和俗童子訓69

貝原益軒著『和俗童子訓』69

小児の時、経書の内、とりわき孟子をよく熟誦すべし。是義理の学に益あるのみならず、文章を作る料なり。此書、文章の法則(てほん)となり、筆力を助く。朱子も、孟子も熟誦して文法をさとれりといへり。又、文章を作るためには、礼記の檀弓、周礼の考工記を誦読すべし。是等は皆古人の説なり。又、漢文の内数篇、韓・柳・欧・蘇・曾南豊等の文の内にて、心に叶へるを択びて、三十篇熟誦し、そらに書て忘れざるべし。作文の学、必此如くすべし。


【通釈】

小児の時、経書の内ではとりわけ孟子をよく熟読暗誦すること。この書は義理の学に益があるだけでなく、文章を作る好材料となる。この書は文章の手本となり、筆力を助ける。朱子も、孟子も熟誦して文法を悟ったといわれている。

また、文章を作るためには、礼記(らいき)の檀弓(だんぐう)、周礼(しゅらい)の考工記を誦読するように。これらは皆古人の説である。

また、漢文の内数篇、韓・柳・欧・蘇・曾南豊等の文の内で心に叶えるものを択び、三十篇熟誦し、そらに書て忘れないようにする。作文の学は、必ずこのようにすべし。

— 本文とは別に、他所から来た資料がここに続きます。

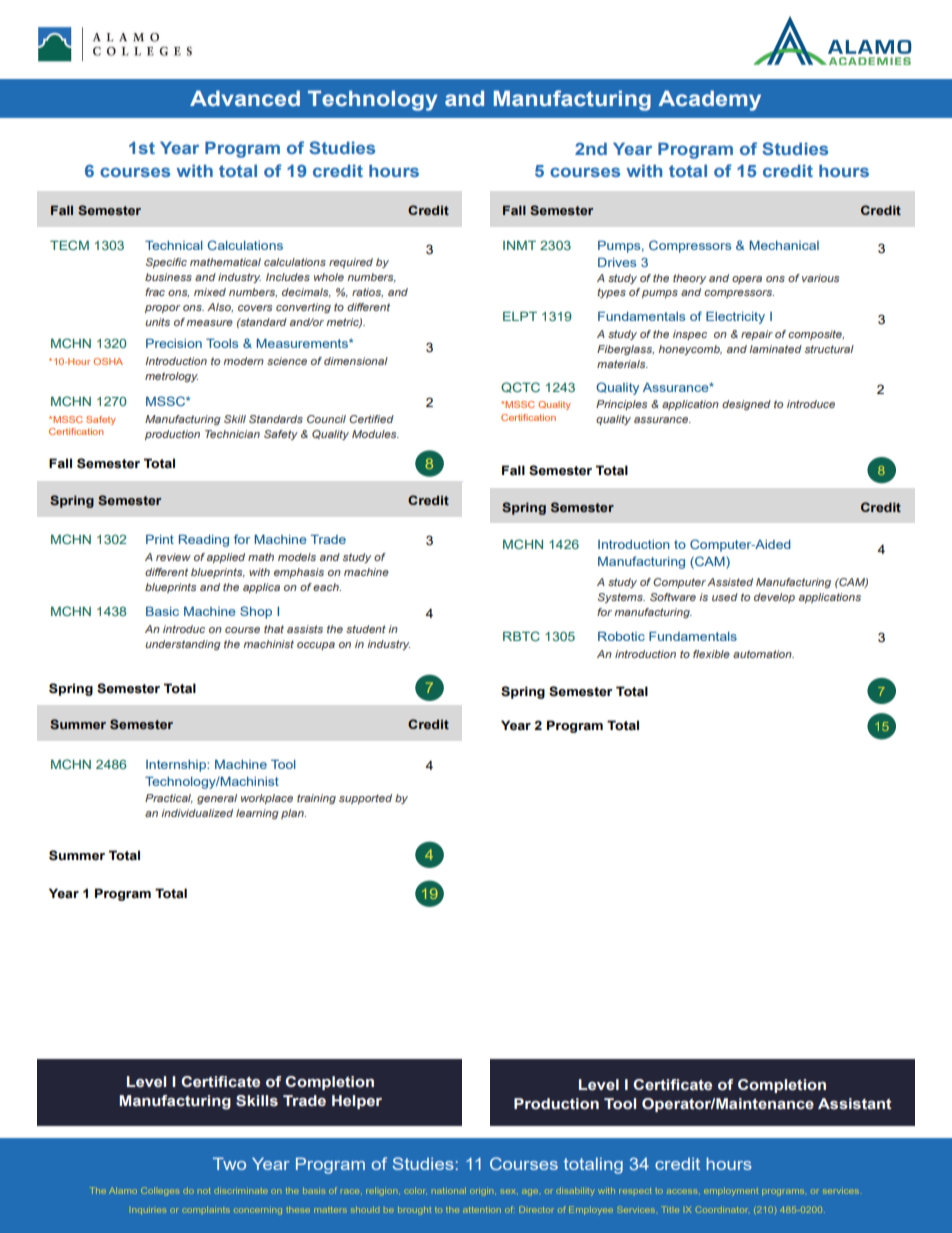 The height and width of the screenshot is (1233, 952). What do you see at coordinates (763, 654) in the screenshot?
I see `automation` at bounding box center [763, 654].
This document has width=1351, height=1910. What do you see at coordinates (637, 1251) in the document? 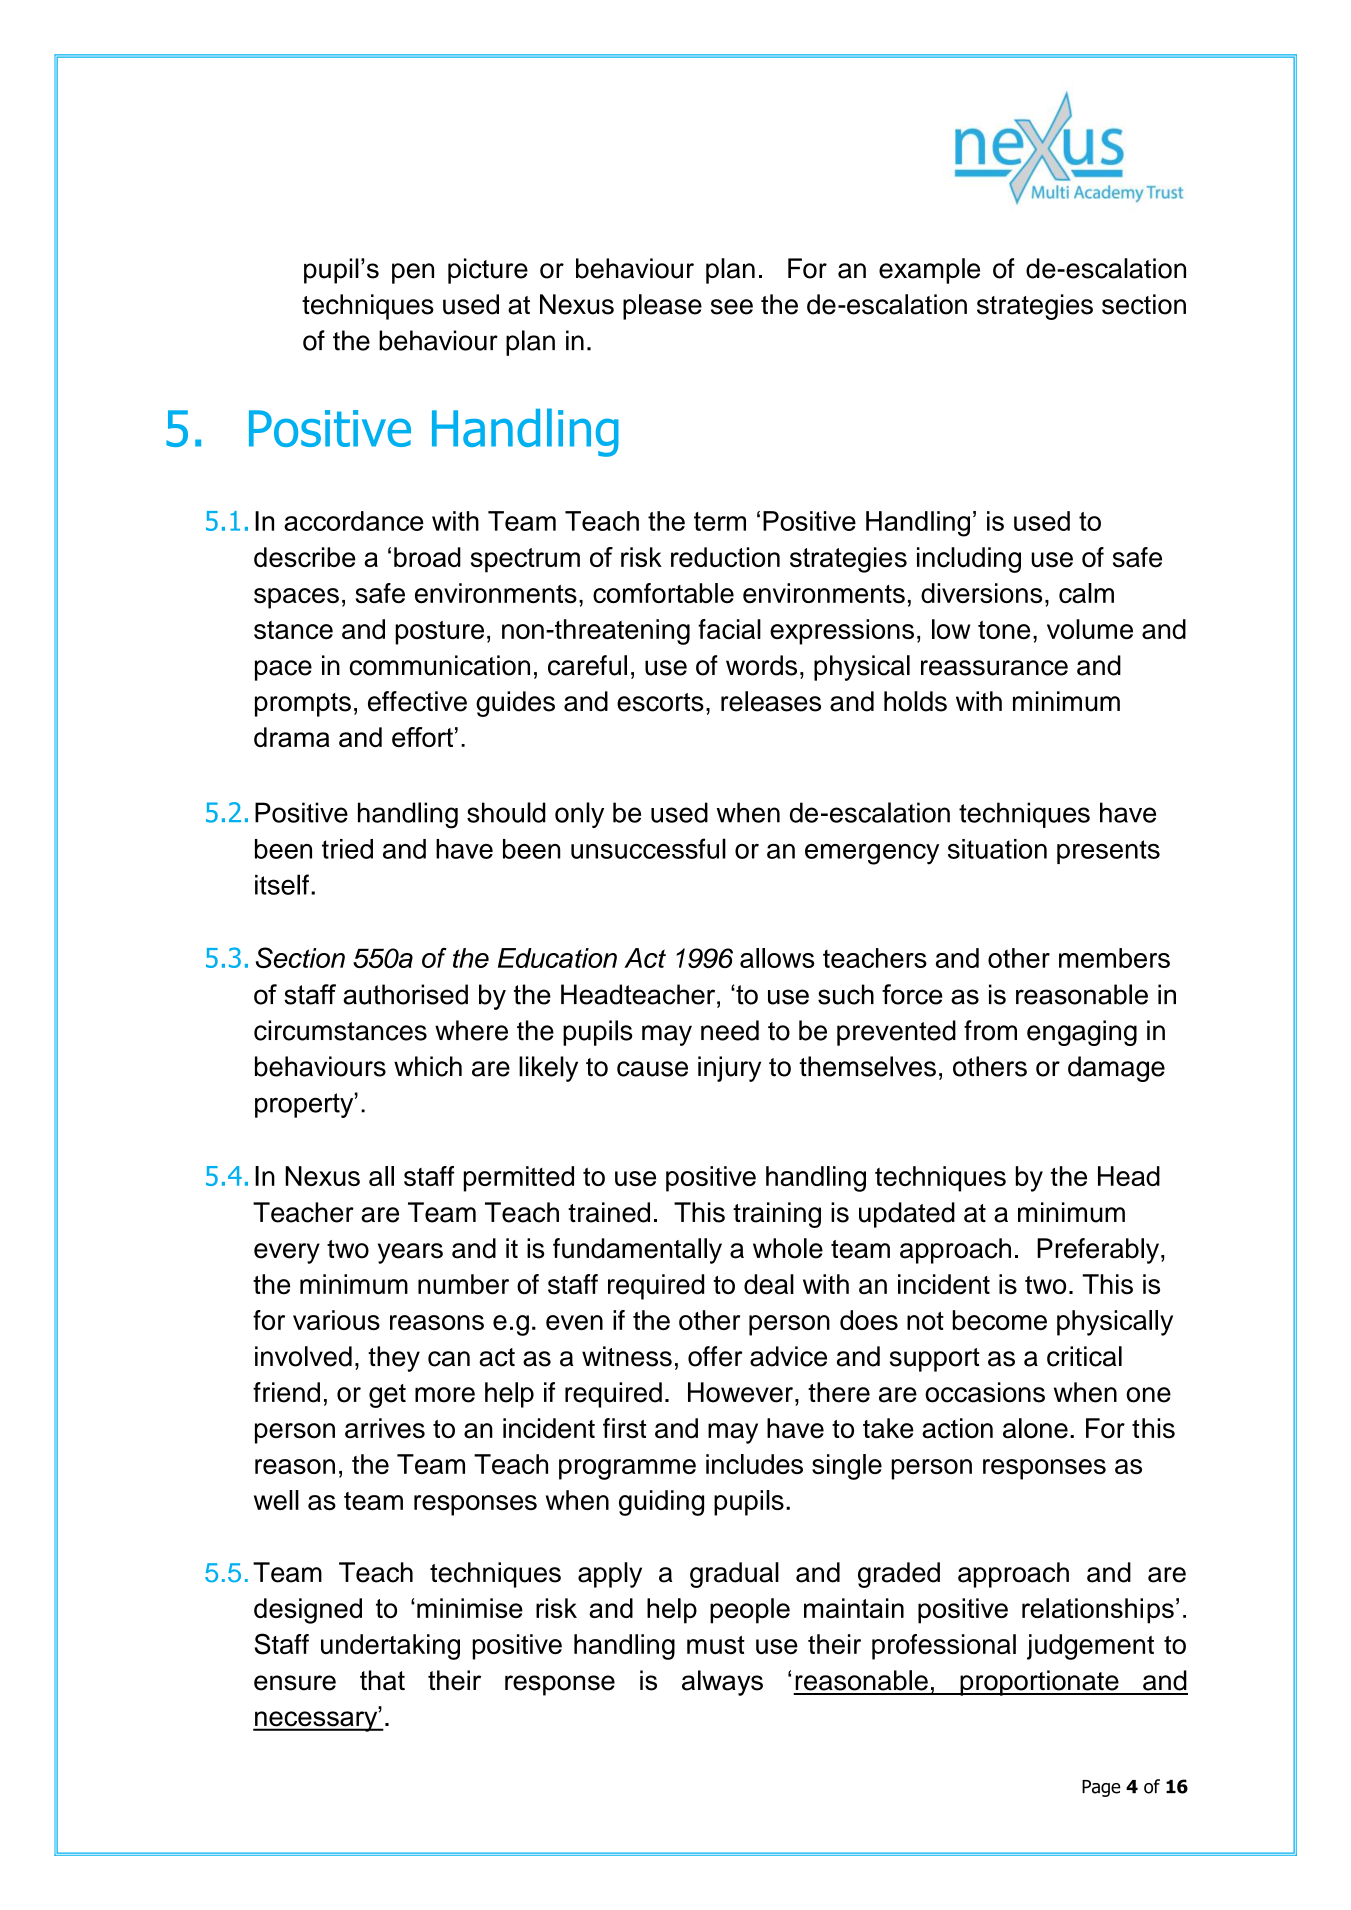
I see `fundamentally` at bounding box center [637, 1251].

【語釈】●礼記 儒教の最も基本的な経典である経書(けいしょ)の一つで、『周礼』『儀礼(ぎらい)』と合わせて「三礼(さんらい)」と称される。全49篇。現代に伝わる『礼記』は、周から漢にかけての儒学者がまとめた礼に関する記述を、前漢の戴聖(たいせい)が編纂したもので、内容は、政治・学術・習俗・倫理などあらゆる分野に及ぶが、まとまりはなく雑然としている。 ●周礼 儒教教典の一。三礼の一つ。周公の作と伝えられるが、成立は戦国時代以降。周王朝の官制を天地春夏秋冬の六官に分けて記述したもの。そのうち冬官は失われたため「考工記」で補われている。周官。 ●考工記 中国最古の技術書。車,弓,矢その他の製作法について書いている。漢の武帝のとき,河間(かかん)の献王が『周礼』を見出したが,冬官司空の部分が欠けていたので,『考工記』で補った。異説もあるが,戦国時代の斉の人の作と推定されている。 ●韓・柳・欧・蘇・曾南豊 唐宋八大家(中世中国の唐代から宋代にかけての八人の文人)のうち、唐の韓愈(かんゆ)、柳宗元(りゅうそうげん)、宋の欧陽脩(おうようしゅう)、蘇洵(そじゅん)、蘇軾(そしょく)、蘇轍(そてつ)、曾鞏(そうきょう)のこと。他に王安石(おうあんせき)がいる。蘇洵、蘇軾、蘇轍は親子で、三蘇とも称されている。